Paralelismos que llegan a la cabeza en este día de año nuevo, mientras abandono por impotencia y dolor las imágenes del periódico. A la vez que pienso qué para qué porras nos sirve la tan cacareada globalización , además de para mostrarnos imágenes desoladoras y saber lo que pasa minuto a minuto sin que nadie, ninguno haga algo para detener esta barbarie que nos retrotrae a imágenes del siglo pasado, cuando en una guerra infame morían y desaparecían en el frente y los hornos personas a
millares, sin que la vida se detuviera,, como pasa ahora con Siria, mientras nosotros comemos turrón y bebemos champagne francés.

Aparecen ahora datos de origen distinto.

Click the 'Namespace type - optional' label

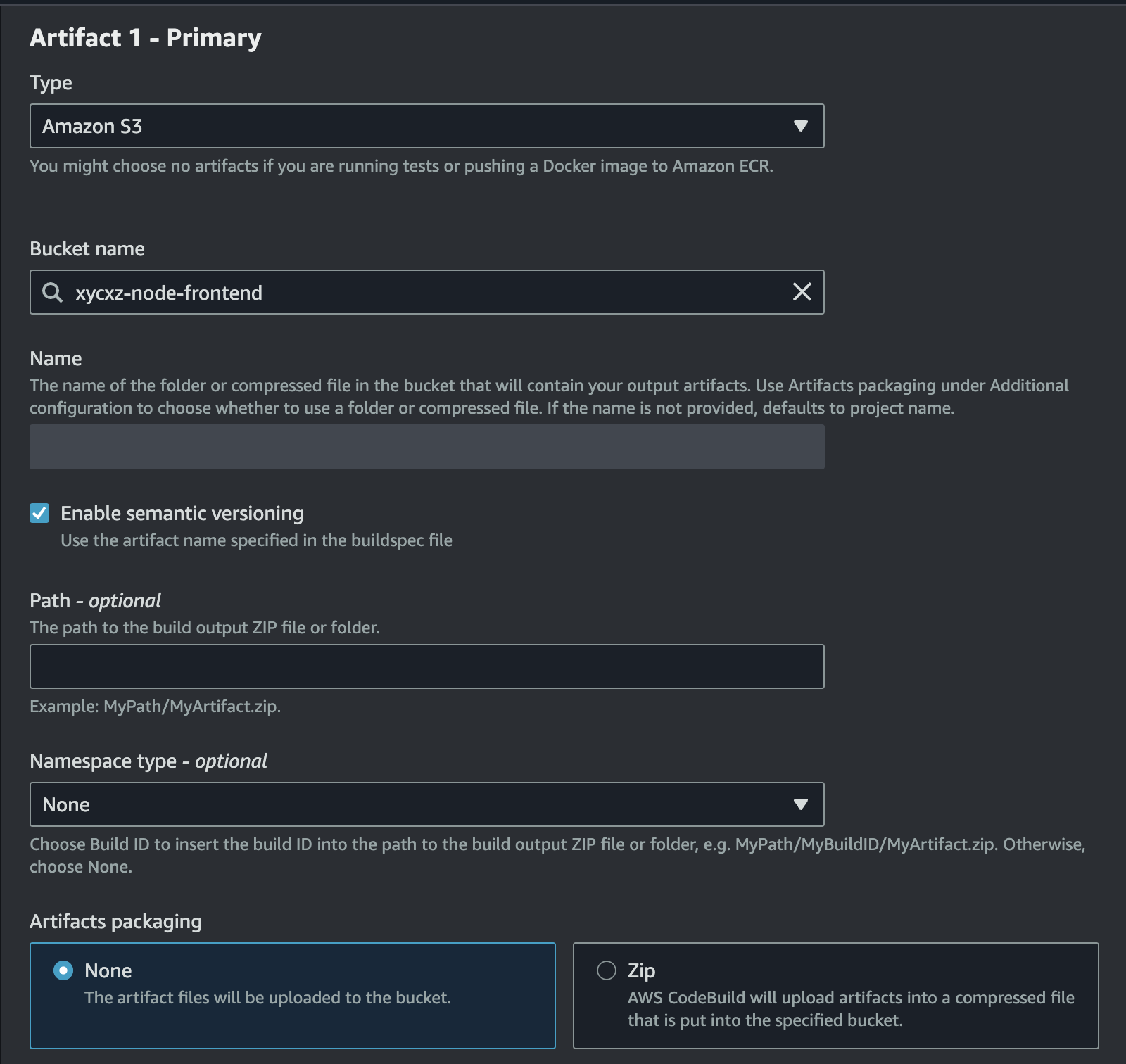(148, 761)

Navidades hipócritas para el mundo cristiano que canta al amor y deja morir a inocentes bajo las balas. Que no quiere refugiarlos por miedo y cobardía. Que permite a dos o tres hombres sin piedad -sean sirios, turcos, rusos o americanos, poderosos y absortos en intereses crematísticos-, que manejen el mundo como mejor les parezca. Estados fantasmas, islámicos de todas las facciones, que insuflan en sus gentes ideas fanáticas desde la niñez, asesinos sin más.
Miles de de seres humanos vagan por las fronteras como animales entre alambradas bajo la noche y en lugar de estrellas o luces navideñas solo pueden pensar en las almas de los anónimos miles de muertos que tal vez brillen para ellos, y , ¿quién sabe? A lo mejor les llegan las miles de campanadas de occidente, sarcástico llamamiento cristiano a la misma alegría repetitiva y artificial de todos los años.
Mientras vea una foto como las del periódico de ayer, no pienso cantar ni un solo villancico más. No puedo. O sí.  Fíjense en este, por muy cruel que les parezca:
“Pero mira como mueren los niños en Alepo”… Pueden ponerle música.